CLINTON TOWNSHIP, Mich. — The remains of a 14-year-old London girl whose dying wish was to be cryogenically preserved with the hope of someday being brought back to life are being kept at the Michigan-based Cryonics Institute.

“It was her wish to be cryopreserved, and her wish was granted,” Andy Zawacki, facility manager at the Cryonics Institute in the Detroit suburb of Clinton Township, said Monday. It is one of three full-service cryonics facilities in the world. The others are in Arizona and Russia.

The unidentified girl’s remains were brought to the facility last month after a British High Court judge granted her wish. She died in mid-October after telling the court she hoped she could be woken after a cure for her cancer is found, even if that’s “in hundreds of years’ time.”
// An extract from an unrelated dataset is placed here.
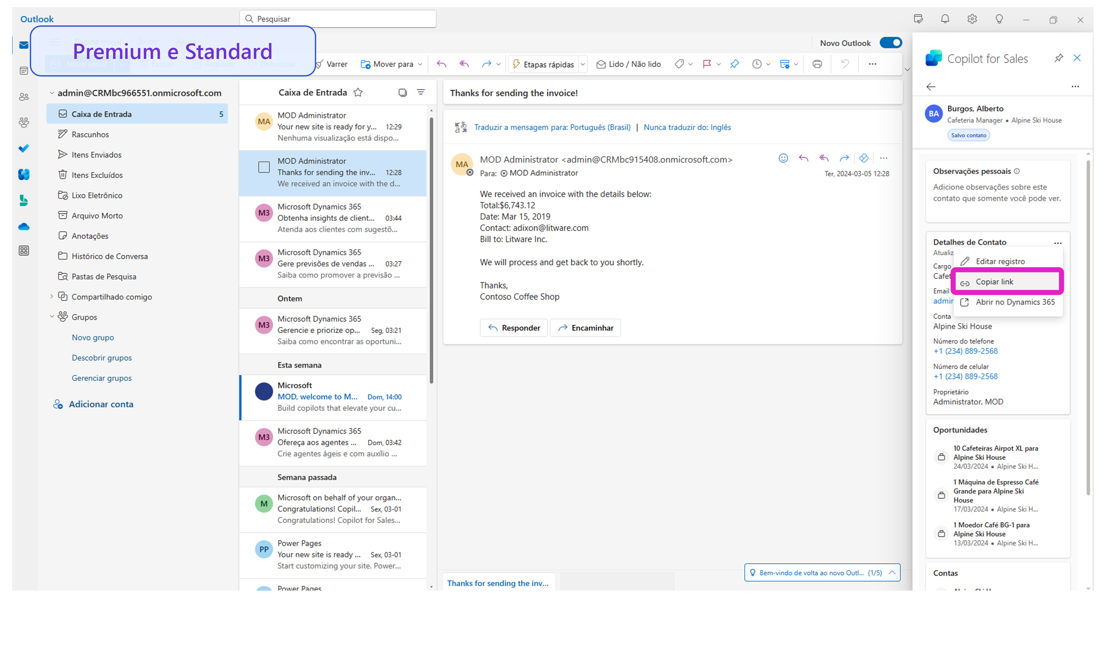
Task: Click the Print icon in the toolbar
Action: (x=817, y=64)
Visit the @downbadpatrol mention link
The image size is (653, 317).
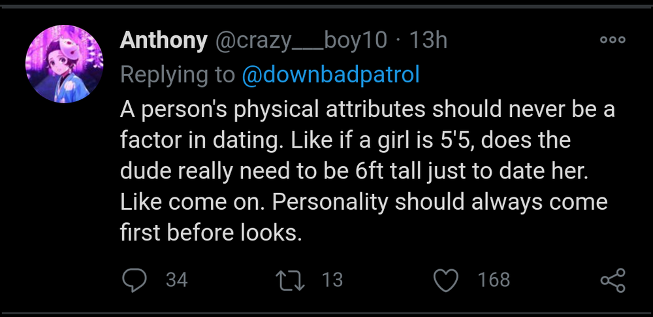click(330, 75)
The matter ultimately was resolved in the Family Division of the court because the girl was a minor whose divorced parents did not agree on what should be done. The girl’s father, who initially opposed the procedure, eventually softened his stance as his daughter’s death neared and after she expressed her wishes in a heartfelt letter.

“The idea of freezing whole bodies and bringing them back to life has basically zero scientific support at this point,” said Hank Greely, a professor and director of the Stanford University Center for Law and the Biosciences.

Cryonics Institute was incorporated in 1976 and preserved its first patient in 1977. It now has 145 human patients and 125 pet patients. It has more than 600 “contracted members” who “signed up to be frozen upon death.”

“The ultimate goal is to revive our patients,” Zawacki said. “We refer to them as ‘patients,’ because we don’t believe that they’re corpses. We haven’t given up on them.”

Of the pets housed there, 90 percent are cats and dogs, he said. Other animals include a parrot, an iguana and a hamster.

Cryonics Institute has two types of memberships. A lifetime membership requires a one-time payment of $1,250 and $28,000 to be frozen. An annual membership calls for a $120-a-year payment and $35,000 to be frozen.